● **Questions sur le texte**:
1/ Répondez aux questions suivantes sur le passage sur la noblesse :
(a) Par quel moyen la noblesse des gouverneurs de places et des autres officiers cités a-t-elle été acquise ?
(b) Quelle noblesse est issue des chanceliers de France ?
(c) Dans quels chapitres les filles de la noblesse civile n'ont-elles point d'entrée ?
2/ Recopiez fidèlement le passage sur la noblesse, depuis « 2° La Noblesse » jusqu'à « par les armes. » inclus.

● **Passage fourni**:
2° La Noblesse militaire est toute celle de l’article précédent ; et de plus les maisons qui ont eu pour prédécesseurs des connétables de France, grands maîtres de la maison du Roi, ducs et pairs, maréchaux de France, grands maîtres de l’artillerie, amiraux et autres grands officiers de la couronne ; idem, celle qui, sans avoir eu des officiers de la couronne pour prédécesseurs, ont eu des gouverneurs de provinces, généraux d’armée, lieutenants-généraux, gouverneurs de places et tous autres dont la noblesse a été acquise par les armes.
3° La Noblesse civile est celle qui est issue des chanceliers de France, premiers présidents des compagnies souveraines, conseillers d’État, présidents à mortier, ambassadeurs, gens de lettres, etc. ; et dans ce genre est aussi comprise celle qui provient de certaines charges qui anoblissent comme les maires de Poitiers, de Bordeaux, de Tours, etc., prévôts des marchands de Paris, de Lyon, secrétaires du Roi, etc. Il est à remarquer que les filles de ceux-ci n’ont point d’entrée dans les chapitres de Mons, Maubeuge et Nivelles, ni même dans ceux de Lorraine, qui tous sont de fondation royale ou souveraine très ancienne.

● **Segment de données**:

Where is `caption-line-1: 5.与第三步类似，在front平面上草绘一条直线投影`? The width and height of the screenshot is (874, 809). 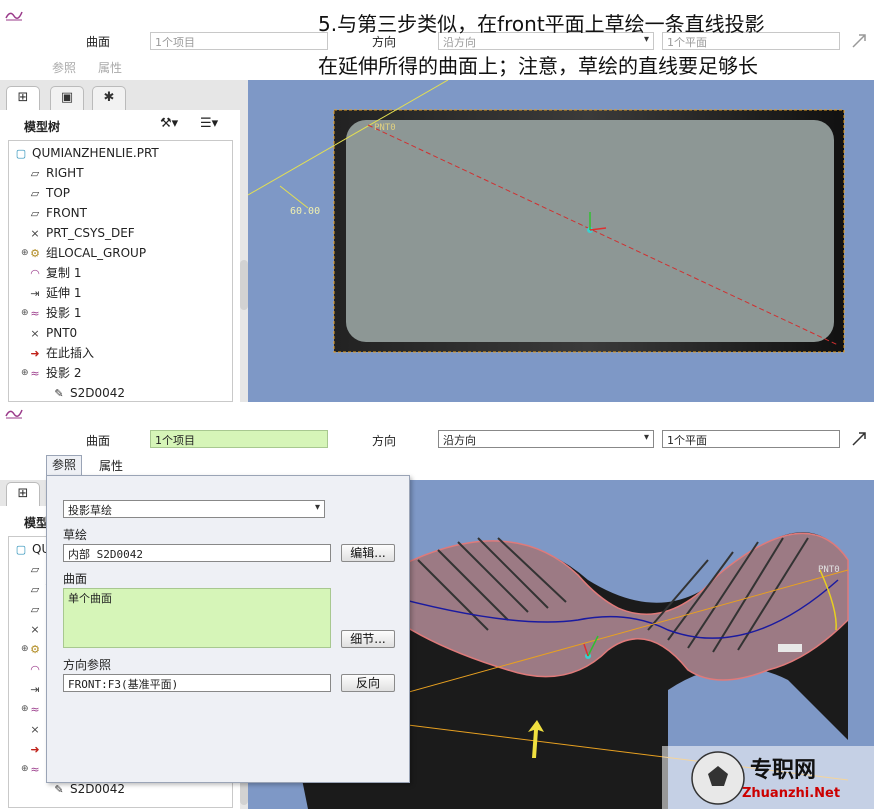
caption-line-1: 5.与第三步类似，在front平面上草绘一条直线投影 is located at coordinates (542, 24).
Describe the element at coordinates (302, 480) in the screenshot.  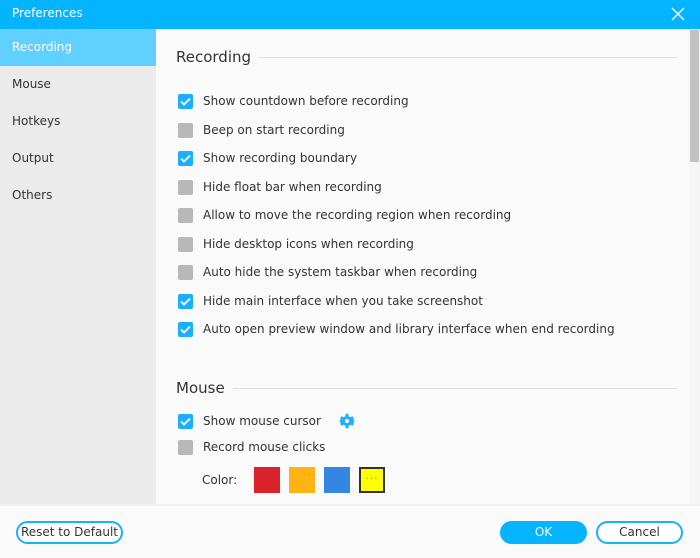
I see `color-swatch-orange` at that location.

● **Réponses par tâche**:
1/
(a) Elle a été acquise par les armes.
(b) Il s'agit de la Noblesse civile.
(c) Elles n'ont point d'entrée dans les chapitres de Mons, Maubeuge et Nivelles, ni dans ceux de Lorraine.

2/
2° La Noblesse militaire est toute celle de l’article précédent ; et de plus les maisons qui ont eu pour prédécesseurs des connétables de France, grands maîtres de la maison du Roi, ducs et pairs, maréchaux de France, grands maîtres de l’artillerie, amiraux et autres grands officiers de la couronne ; idem, celle qui, sans avoir eu des officiers de la couronne pour prédécesseurs, ont eu des gouverneurs de provinces, généraux d’armée, lieutenants-généraux, gouverneurs de places et tous autres dont la noblesse a été acquise par les armes.